To be done: Reproduce the rows below word for word, starting with the first row and going on through the line that contains "(x=719, y=189)", with that line included.

Records for finding displayed items:
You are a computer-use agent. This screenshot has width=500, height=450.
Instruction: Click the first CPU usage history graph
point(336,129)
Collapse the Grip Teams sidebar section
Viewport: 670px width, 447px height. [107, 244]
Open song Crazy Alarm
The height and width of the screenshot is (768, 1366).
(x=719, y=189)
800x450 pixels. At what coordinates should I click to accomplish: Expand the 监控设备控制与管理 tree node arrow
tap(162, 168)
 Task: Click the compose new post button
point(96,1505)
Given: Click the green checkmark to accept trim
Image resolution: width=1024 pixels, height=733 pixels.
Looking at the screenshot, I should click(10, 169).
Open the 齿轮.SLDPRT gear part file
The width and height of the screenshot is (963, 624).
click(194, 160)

Answer to the task:
You are a computer-use agent. This screenshot has width=500, height=450.
Instruction: Click the first CPU usage history graph
point(336,129)
Collapse the Grip Teams sidebar section
Viewport: 670px width, 447px height. [107, 244]
Open song Crazy Alarm
The height and width of the screenshot is (768, 1366).
(x=719, y=189)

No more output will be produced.